The proximity of death clarified matters considerably. The identities he had collected, or at least attempted to collect: monk, scholar, convert, social worker, migrant, proved administratively irrelevant in that moment. There were no forms to complete. No doctrinal checkpoints to pass. Only clarity, arriving without ceremony.
He returned to the Dharma not as performance but as genuine practice. He sought forgiveness without elaboration. He offered lamps without symbolism. Before his first master passed, they met once more, closing a circle that required no interpretation.
When all his teachers eventually died, instruction did not cease. It simply changed form. The message, delivered without flourish, was direct: Stop performing Buddhism. Study it.

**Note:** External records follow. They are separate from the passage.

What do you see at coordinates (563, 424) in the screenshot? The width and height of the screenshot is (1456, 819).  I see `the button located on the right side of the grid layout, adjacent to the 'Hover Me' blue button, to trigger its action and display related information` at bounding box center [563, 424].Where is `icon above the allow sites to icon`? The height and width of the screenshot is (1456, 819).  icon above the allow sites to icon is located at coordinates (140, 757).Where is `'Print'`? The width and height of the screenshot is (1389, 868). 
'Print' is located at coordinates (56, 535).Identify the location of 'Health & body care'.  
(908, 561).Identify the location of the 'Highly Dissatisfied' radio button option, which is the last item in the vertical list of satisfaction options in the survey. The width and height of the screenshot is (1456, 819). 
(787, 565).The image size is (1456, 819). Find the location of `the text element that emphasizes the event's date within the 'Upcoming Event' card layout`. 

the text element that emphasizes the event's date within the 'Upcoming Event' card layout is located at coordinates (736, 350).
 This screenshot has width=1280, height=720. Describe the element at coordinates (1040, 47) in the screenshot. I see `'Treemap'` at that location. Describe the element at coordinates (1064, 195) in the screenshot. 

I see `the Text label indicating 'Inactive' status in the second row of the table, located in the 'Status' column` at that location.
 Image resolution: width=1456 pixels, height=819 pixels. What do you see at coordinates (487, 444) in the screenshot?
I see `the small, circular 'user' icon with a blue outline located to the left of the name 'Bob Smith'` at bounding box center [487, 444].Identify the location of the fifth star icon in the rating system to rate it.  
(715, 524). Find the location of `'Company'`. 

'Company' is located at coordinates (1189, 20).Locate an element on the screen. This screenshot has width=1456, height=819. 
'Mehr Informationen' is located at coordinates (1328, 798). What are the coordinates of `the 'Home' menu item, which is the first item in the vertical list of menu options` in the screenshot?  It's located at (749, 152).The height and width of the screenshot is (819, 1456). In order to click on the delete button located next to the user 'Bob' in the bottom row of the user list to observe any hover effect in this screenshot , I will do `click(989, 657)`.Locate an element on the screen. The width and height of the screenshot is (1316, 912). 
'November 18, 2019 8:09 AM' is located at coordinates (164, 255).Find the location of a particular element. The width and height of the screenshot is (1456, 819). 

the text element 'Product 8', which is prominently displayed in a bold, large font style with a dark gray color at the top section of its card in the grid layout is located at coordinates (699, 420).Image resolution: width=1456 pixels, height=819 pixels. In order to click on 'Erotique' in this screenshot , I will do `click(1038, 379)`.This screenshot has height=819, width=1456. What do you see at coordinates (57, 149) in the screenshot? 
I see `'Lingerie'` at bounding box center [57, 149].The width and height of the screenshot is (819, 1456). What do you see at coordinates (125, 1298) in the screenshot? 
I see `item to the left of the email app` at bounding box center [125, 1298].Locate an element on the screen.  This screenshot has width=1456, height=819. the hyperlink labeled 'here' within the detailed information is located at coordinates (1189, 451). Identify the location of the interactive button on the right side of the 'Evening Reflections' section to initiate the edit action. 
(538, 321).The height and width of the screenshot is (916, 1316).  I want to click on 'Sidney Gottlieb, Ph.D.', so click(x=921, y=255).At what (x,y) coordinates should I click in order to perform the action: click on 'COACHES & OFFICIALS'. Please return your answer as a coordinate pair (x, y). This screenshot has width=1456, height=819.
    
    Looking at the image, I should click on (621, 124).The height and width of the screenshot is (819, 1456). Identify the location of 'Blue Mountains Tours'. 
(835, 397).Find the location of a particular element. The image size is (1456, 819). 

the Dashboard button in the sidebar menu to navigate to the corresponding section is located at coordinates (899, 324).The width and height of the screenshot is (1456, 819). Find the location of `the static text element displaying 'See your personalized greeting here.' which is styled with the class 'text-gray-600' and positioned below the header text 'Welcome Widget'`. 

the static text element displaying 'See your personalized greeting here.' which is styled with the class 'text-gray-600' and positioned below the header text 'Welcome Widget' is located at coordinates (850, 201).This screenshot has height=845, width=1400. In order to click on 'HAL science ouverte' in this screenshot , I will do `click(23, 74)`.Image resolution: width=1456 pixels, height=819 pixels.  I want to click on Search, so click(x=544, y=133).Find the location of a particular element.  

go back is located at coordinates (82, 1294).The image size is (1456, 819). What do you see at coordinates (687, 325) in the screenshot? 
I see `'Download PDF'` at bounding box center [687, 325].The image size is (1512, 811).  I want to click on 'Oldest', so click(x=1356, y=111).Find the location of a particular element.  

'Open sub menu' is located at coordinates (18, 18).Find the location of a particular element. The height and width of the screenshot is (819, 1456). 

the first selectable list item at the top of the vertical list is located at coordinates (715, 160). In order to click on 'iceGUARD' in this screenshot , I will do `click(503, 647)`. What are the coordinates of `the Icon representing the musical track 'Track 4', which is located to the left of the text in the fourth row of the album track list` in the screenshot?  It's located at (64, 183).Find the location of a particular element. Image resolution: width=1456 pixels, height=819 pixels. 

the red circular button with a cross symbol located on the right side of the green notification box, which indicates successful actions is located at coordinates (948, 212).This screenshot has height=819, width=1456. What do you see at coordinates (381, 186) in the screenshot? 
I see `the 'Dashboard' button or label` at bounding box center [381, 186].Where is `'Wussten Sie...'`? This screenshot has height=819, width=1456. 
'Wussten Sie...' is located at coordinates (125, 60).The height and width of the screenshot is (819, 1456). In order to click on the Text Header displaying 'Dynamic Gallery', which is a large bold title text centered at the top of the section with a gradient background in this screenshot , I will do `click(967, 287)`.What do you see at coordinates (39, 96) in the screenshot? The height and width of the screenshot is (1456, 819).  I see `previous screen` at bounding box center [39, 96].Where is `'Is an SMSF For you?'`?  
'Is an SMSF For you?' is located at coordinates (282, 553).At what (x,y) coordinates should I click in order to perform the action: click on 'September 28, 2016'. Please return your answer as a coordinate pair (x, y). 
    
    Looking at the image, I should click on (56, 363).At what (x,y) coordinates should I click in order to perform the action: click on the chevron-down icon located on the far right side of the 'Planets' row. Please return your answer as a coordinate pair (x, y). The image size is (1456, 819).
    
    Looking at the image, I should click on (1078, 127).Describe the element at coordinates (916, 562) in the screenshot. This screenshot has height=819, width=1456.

So Karma did. Texts, commentaries, philosophy. Physics as well not from novelty, but because genuine inquiry respects no jurisdictional boundaries. The world appeared increasingly coherent when stripped of convenient slogans.
Today, Rigdzin Karma lives with intentional simplicity. He writes poetry. Translates when asked. Guides a small number of students who assume this is preparation for something more public.
It is not.
Over the years, without intention or effort, Karma had developed a tendency to cross paths with those practiced in the performance of divinity, particularly in contexts where sacred authority benefits from careful construction. On more than one occasion, his continued presence seemed misaligned with such projects. Although he made no claims, issued no challenges, and sought no position, he nevertheless emanated a contrast that could be unsettling, especially to those who might be inventing divinity.
Fear not! His final retreat is not geographic. It is internal, uncluttered, and immune to certification. Radios cannot reach it. Committees cannot improve it. The Dharma, unmediated by institutions, remains intact. He already stands as an undeniable curvature in Einstein's field equations and as a luminous clarity in Longchenpa's exposition of Kun Gzhi. So kindly spare his humble voyage across the cosmic space without any let and hindrance of your vigor, if there ever is. After all, even emptiness needs a little space.
Penned By: David Shanker
(A longtime close friend who, over decades, has declined repeated invitations to adopt any of the above disciplines, preferring sustained affection from a safe observational distance.)